The bill creates a statutory pathway for independent, noncommercial research on the data held by large digital platforms. It tasks the National Science Foundation with approving “qualified research projects” and identifying the datasets necessary for those projects, while the Federal Trade Commission sets privacy and cybersecurity safeguards governing how platforms must deliver data and how researchers must handle it.
Platforms with at least 50 million U.S. monthly users would be required to provide specified, proportionate datasets unless doing so imposes undue burden or creates unacceptable security risks.
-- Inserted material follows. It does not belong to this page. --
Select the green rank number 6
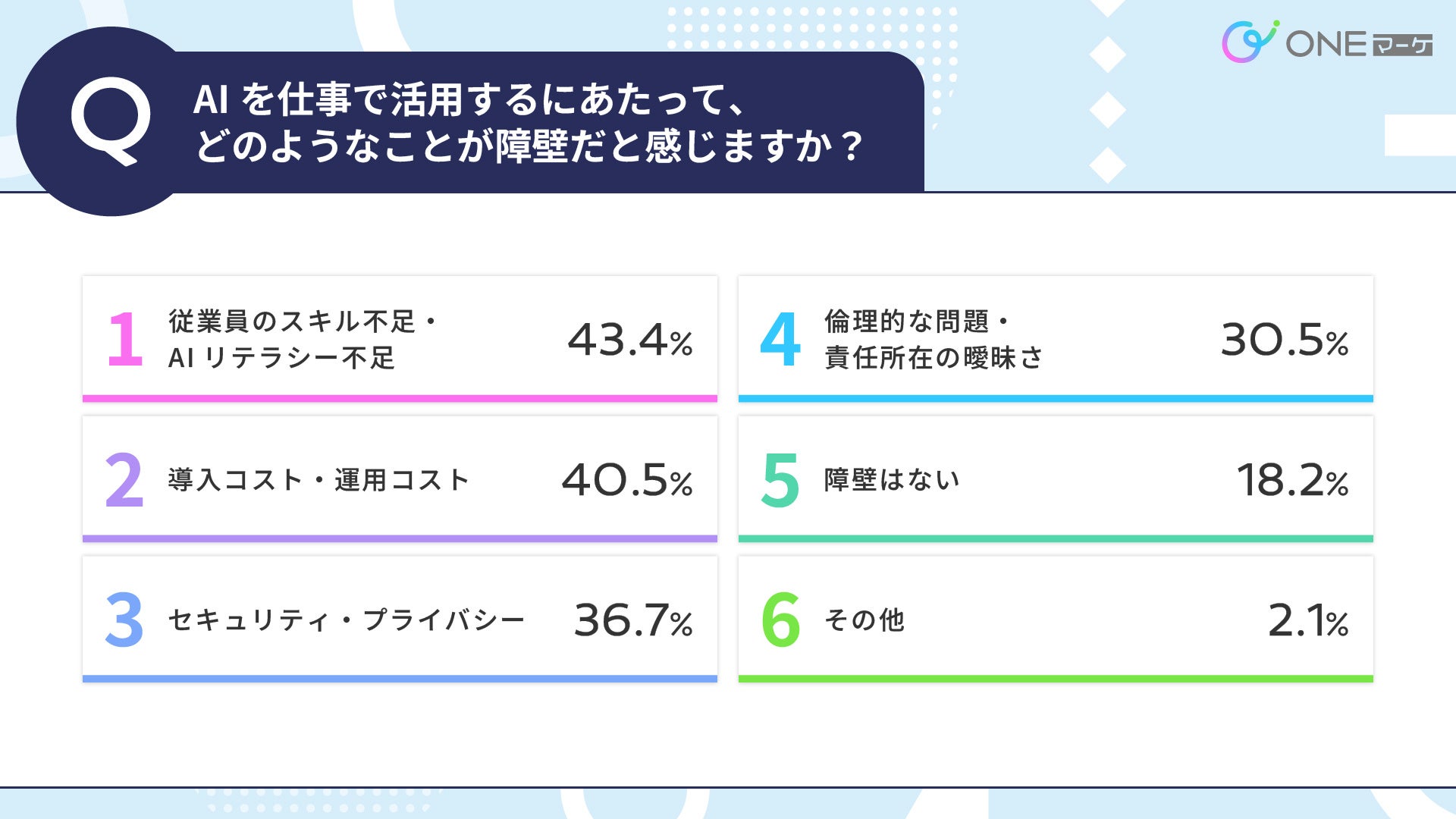1456x819 pixels. [x=780, y=620]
Beyond researcher access, the Act compels broad transparency reporting: searchable public repositories for highly disseminated public content, representative samplings of public posts, ad disclosure, summaries of recommender/ranking algorithms and related company metrics, and content moderation statistics. It also creates a limited safe harbor protecting certain automated collection (including research accounts and browser extensions) used for journalism or research, while excluding training large language models.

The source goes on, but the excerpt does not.